====== Page excerpt

Text Blocks (Second Preview)

Chapter 1: Introduction

1.5 Preview Features

The following are essential API elements associated with Text Blocks:

The method stripIndent in String
The method translateEscapes in String

Chapter 3: Lexical Structure

3.10 Literals

A literal is the source code representation of a value of a primitive type (4.2), the String type (4.3.3), or the null type (4.1).

Literal:: IntegerLiteral; FloatingPointLiteral; BooleanLiteral; CharacterLiteral; StringLiteral; TextBlock; NullLiteral

3.10.4 Character Literals

A character literal is expressed as a character or an escape sequence (3.10.6), enclosed in ASCII single quotes. (The single-quote, or apostrophe, character is \u0027.)

CharacterLiteral:: ' SingleCharacter '; ' EscapeSequence '
SingleCharacter:: InputCharacter but not ' or \

See 3.10.6 for the definition of EscapeSequence.

A character literal is always of type char (4.2.1).

Character literals can only represent UTF-16 code units (3.1), i.e., they are limited to values from \u0000 to \uffff. Supplementary characters must be represented either as a surrogate pair within a char sequence, or as an integer, depending on the API they are used with.

============

### What the exercise asks:
Please print the passage of the Text Blocks excerpt above starting with "The method stripIndent" and going on through "character is \u0027.)".

====== Raw data

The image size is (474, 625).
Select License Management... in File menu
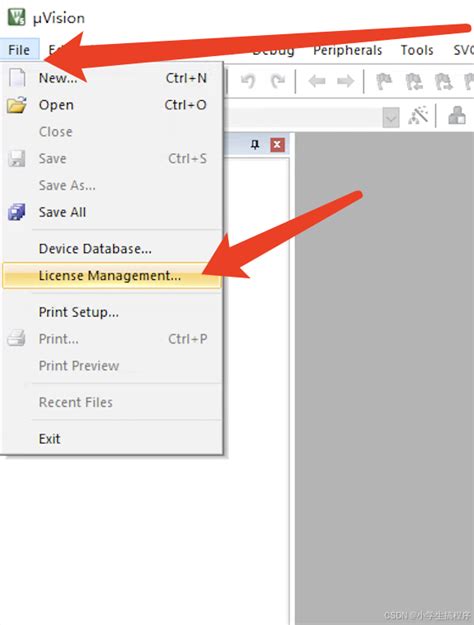[112, 276]
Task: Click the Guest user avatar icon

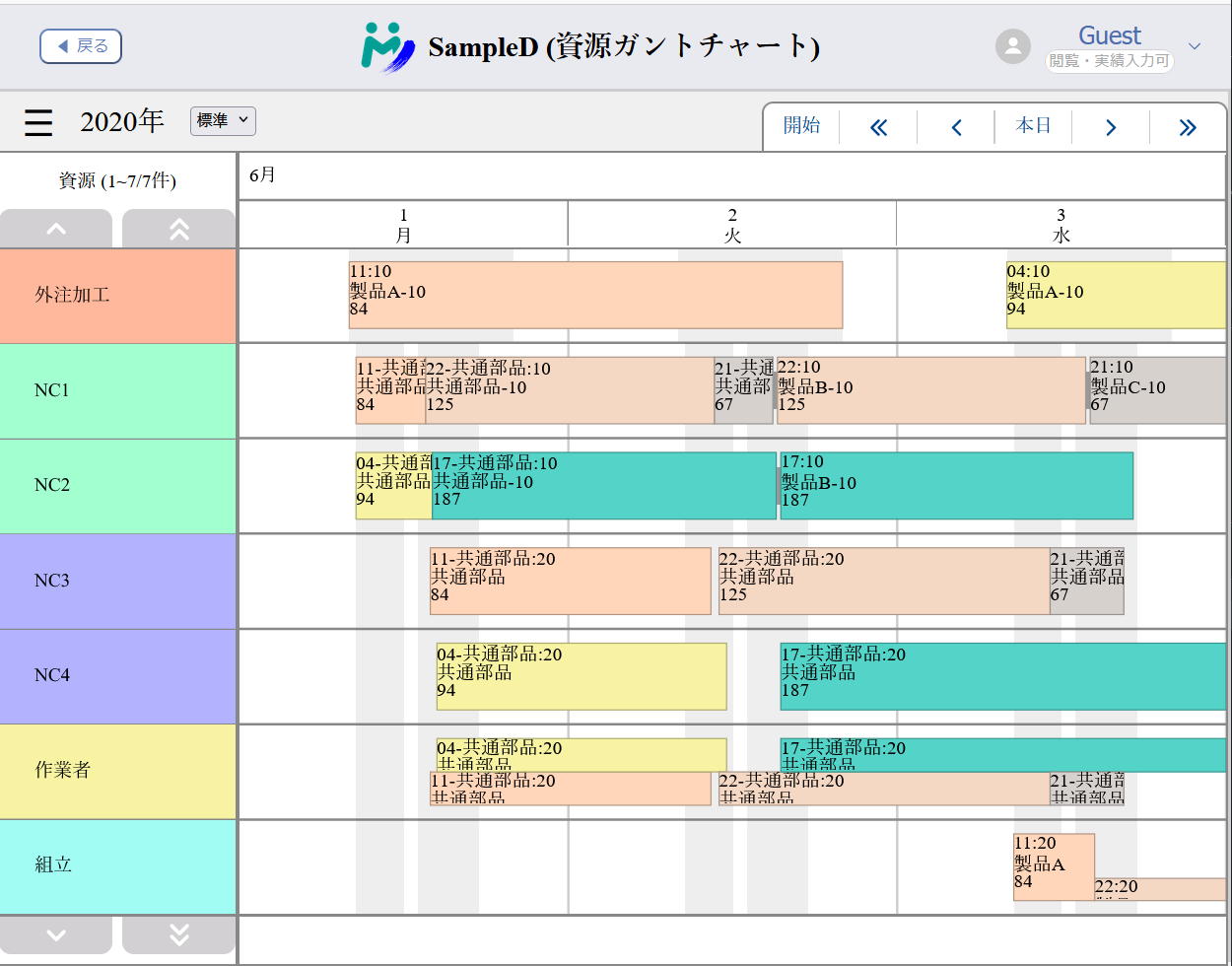Action: click(1012, 46)
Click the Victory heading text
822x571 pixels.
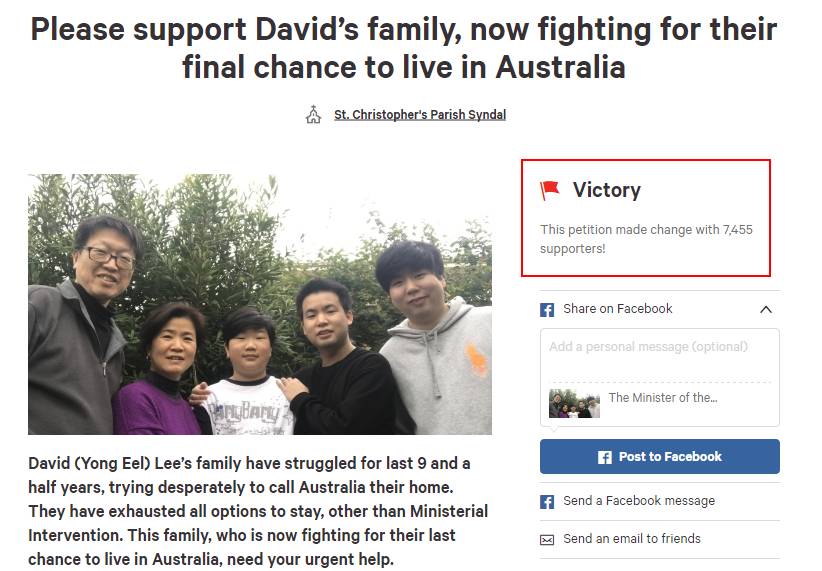[x=607, y=190]
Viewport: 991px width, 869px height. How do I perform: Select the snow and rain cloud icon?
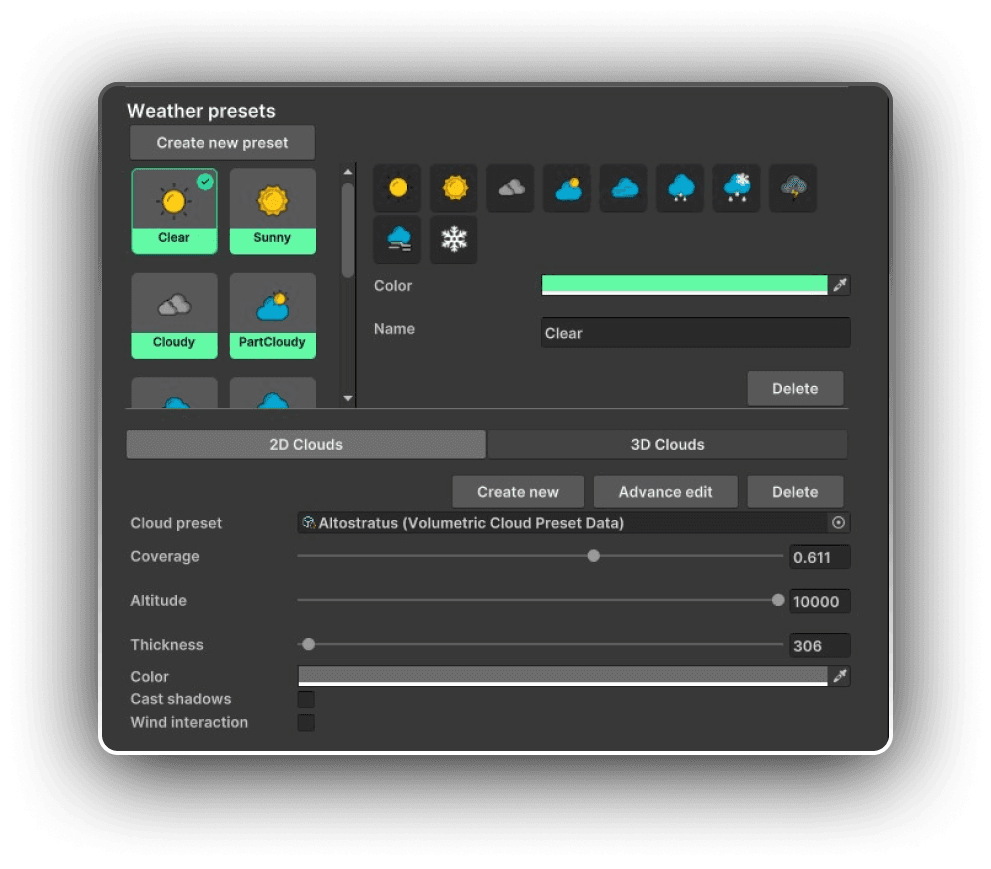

============

### Full response:
The method stripIndent in String
The method translateEscapes in String

Chapter 3: Lexical Structure

3.10 Literals

A literal is the source code representation of a value of a primitive type (4.2), the String type (4.3.3), or the null type (4.1).

Literal:: IntegerLiteral; FloatingPointLiteral; BooleanLiteral; CharacterLiteral; StringLiteral; TextBlock; NullLiteral

3.10.4 Character Literals

A character literal is expressed as a character or an escape sequence (3.10.6), enclosed in ASCII single quotes. (The single-quote, or apostrophe, character is \u0027.)